Fetches every content type from your Contentful space and generates a TypeScript schema file for each one in your schemas/ directory. Files are automatically formatted with Prettier if a configuration is detected in your project.

Pulled 5 content types:
schemas/blogPost.ts
schemas/author.ts
schemas/category.ts
schemas/settings.ts
schemas/navigation.ts

By default, ctkit will not overwrite existing schema files. If a file already exists for a content type, it is skipped and a warning is shown.

Terminal window
ctkit pull --content-type blogPost

Pulls only the specified content type instead of everything in the space. Useful when you want to add a single existing type to your local schemas without touching the rest.

Terminal window
ctkit pull --force

Overwrites existing schema files instead of skipping them. Use this to reset a local schema to match exactly what’s in Contentful.

FlagDescription
--content-type <id>Pull only the content type with this ID.
--forceOverwrite existing schema files instead of skipping them.
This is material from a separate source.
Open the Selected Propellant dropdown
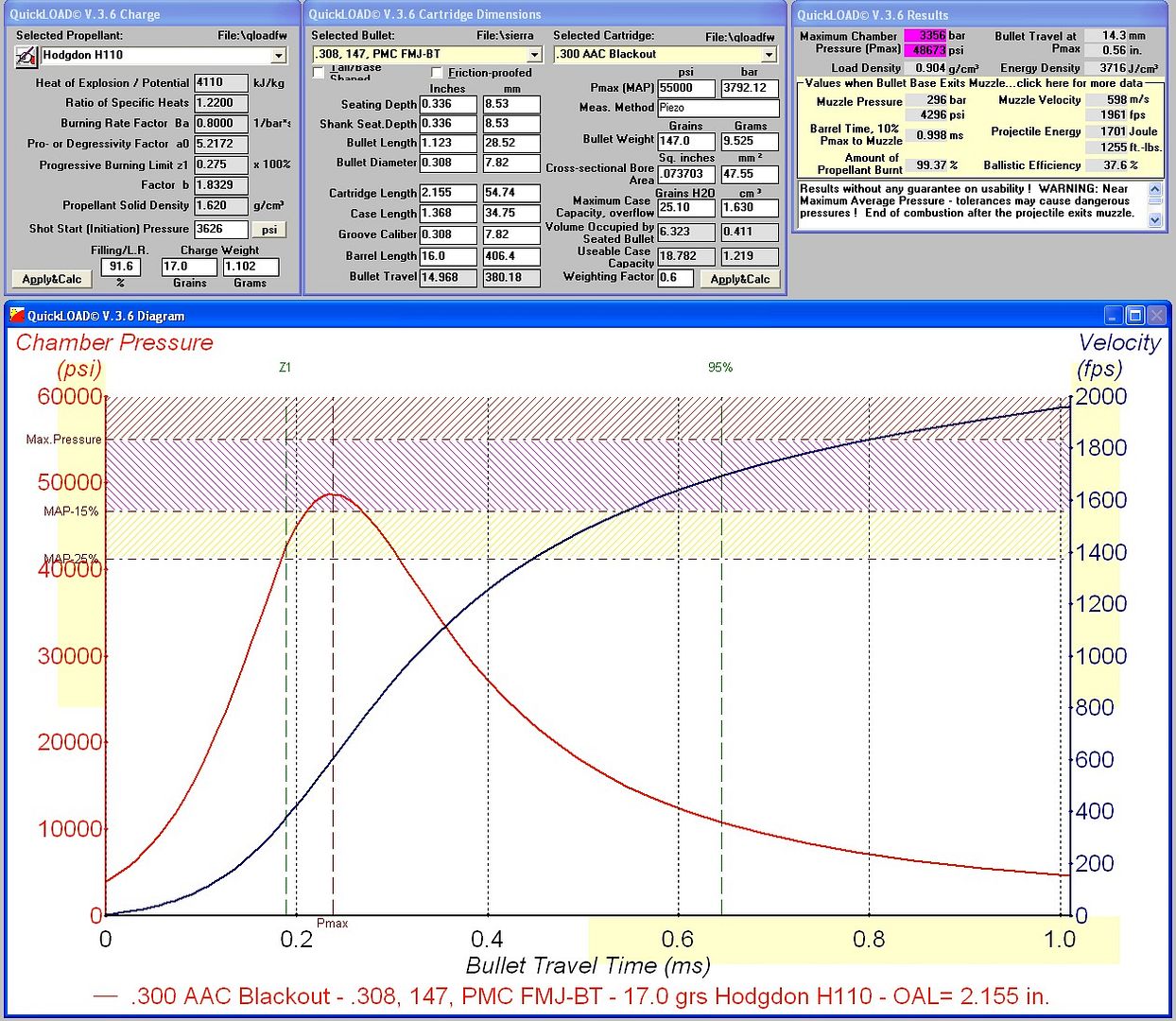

Each pulled content type produces a TypeScript file using the ctkit schema API:

schemas/blogPost.ts
import { contentType, fields } from '@ctkit/core';
export const blogPost = contentType('blogPost', {
name: 'Blog Post',
description: 'A blog post with a title, body, and author.',
displayField: 'title',
fields: {
title: fields.symbol({
name: 'Title',
required: true,
}),
body: fields.richText({
name: 'Body',
}),
author: fields.link({
name: 'Author',
linkType: 'Entry',
validations: [{ linkContentType: ['author'] }],
}),
},
});

All field options, validations, and appearances are preserved in the generated schema so the file is a complete representation of the remote content type.

pull is the recommended way to adopt ctkit on an existing Contentful space. Instead of rewriting your content model from scratch:

  1. Run ctkit pull to generate schema files for your current content types.
  2. Review the generated files — adjust naming or organization as needed.
  3. Run ctkit check to confirm local and remote are in sync.
  4. From here on, use generate + migrate (or push) to manage changes in code.